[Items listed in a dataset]
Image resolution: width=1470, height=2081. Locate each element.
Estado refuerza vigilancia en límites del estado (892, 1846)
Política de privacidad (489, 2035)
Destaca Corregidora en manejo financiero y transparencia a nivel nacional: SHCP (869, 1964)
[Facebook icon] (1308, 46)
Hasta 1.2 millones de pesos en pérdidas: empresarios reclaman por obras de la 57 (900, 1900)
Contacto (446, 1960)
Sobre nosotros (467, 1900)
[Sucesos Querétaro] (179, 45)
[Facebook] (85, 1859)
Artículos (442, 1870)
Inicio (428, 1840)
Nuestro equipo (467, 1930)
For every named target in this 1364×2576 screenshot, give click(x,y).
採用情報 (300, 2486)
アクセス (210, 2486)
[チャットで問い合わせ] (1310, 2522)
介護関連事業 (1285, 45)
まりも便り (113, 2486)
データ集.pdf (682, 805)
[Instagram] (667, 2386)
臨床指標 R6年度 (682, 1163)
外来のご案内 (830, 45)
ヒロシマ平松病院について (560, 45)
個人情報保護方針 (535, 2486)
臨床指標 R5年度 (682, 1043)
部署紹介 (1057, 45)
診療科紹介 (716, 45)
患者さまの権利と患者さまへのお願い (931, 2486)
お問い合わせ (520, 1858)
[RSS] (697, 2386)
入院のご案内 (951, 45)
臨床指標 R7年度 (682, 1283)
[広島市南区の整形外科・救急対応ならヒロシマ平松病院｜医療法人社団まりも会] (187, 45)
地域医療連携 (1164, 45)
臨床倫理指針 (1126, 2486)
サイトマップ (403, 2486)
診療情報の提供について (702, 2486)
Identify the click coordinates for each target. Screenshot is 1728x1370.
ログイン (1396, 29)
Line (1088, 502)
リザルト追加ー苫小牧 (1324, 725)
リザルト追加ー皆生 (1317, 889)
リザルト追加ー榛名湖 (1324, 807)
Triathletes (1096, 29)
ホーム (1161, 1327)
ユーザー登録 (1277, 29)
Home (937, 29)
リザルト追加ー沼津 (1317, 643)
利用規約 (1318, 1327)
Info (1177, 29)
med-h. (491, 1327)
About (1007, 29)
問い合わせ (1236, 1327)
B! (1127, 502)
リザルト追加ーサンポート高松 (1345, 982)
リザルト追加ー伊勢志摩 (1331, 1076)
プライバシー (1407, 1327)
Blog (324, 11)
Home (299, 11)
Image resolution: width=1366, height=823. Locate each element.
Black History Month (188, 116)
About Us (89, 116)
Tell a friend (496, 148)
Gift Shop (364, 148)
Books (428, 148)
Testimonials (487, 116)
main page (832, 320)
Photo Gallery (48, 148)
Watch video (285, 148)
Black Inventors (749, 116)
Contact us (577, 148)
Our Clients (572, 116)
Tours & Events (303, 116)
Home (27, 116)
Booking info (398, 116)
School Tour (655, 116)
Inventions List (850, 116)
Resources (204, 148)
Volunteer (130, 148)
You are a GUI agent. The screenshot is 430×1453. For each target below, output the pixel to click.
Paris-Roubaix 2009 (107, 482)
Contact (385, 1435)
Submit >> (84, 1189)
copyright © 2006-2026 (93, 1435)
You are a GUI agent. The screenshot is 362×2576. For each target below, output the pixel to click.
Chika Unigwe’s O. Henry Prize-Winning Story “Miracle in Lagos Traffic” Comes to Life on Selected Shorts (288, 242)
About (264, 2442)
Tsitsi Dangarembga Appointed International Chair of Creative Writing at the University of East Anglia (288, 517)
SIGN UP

REQUIREMENT: The answer is the records above restated word for word from their opening line through the line that holds "Image resolution: width=1366, height=823.", both included, and nothing else.

EXERCISE RESULT:
Image resolution: width=1470, height=2081. Locate each element.
Estado refuerza vigilancia en límites del estado (892, 1846)
Política de privacidad (489, 2035)
Destaca Corregidora en manejo financiero y transparencia a nivel nacional: SHCP (869, 1964)
[Facebook icon] (1308, 46)
Hasta 1.2 millones de pesos en pérdidas: empresarios reclaman por obras de la 57 (900, 1900)
Contacto (446, 1960)
Sobre nosotros (467, 1900)
[Sucesos Querétaro] (179, 45)
[Facebook] (85, 1859)
Artículos (442, 1870)
Inicio (428, 1840)
Nuestro equipo (467, 1930)
For every named target in this 1364×2576 screenshot, give click(x,y).
採用情報 (300, 2486)
アクセス (210, 2486)
[チャットで問い合わせ] (1310, 2522)
介護関連事業 (1285, 45)
まりも便り (113, 2486)
データ集.pdf (682, 805)
[Instagram] (667, 2386)
臨床指標 R6年度 (682, 1163)
外来のご案内 (830, 45)
ヒロシマ平松病院について (560, 45)
個人情報保護方針 (535, 2486)
臨床指標 R5年度 (682, 1043)
部署紹介 (1057, 45)
診療科紹介 (716, 45)
患者さまの権利と患者さまへのお願い (931, 2486)
お問い合わせ (520, 1858)
[RSS] (697, 2386)
入院のご案内 (951, 45)
臨床指標 R7年度 (682, 1283)
[広島市南区の整形外科・救急対応ならヒロシマ平松病院｜医療法人社団まりも会] (187, 45)
地域医療連携 (1164, 45)
臨床倫理指針 (1126, 2486)
サイトマップ (403, 2486)
診療情報の提供について (702, 2486)
Identify the click coordinates for each target. Screenshot is 1728x1370.
ログイン (1396, 29)
Line (1088, 502)
リザルト追加ー苫小牧 (1324, 725)
リザルト追加ー皆生 (1317, 889)
リザルト追加ー榛名湖 (1324, 807)
Triathletes (1096, 29)
ホーム (1161, 1327)
ユーザー登録 (1277, 29)
Home (937, 29)
リザルト追加ー沼津 (1317, 643)
利用規約 (1318, 1327)
Info (1177, 29)
med-h. (491, 1327)
About (1007, 29)
問い合わせ (1236, 1327)
B! (1127, 502)
リザルト追加ーサンポート高松 (1345, 982)
リザルト追加ー伊勢志摩 (1331, 1076)
プライバシー (1407, 1327)
Blog (324, 11)
Home (299, 11)
Image resolution: width=1366, height=823. Locate each element.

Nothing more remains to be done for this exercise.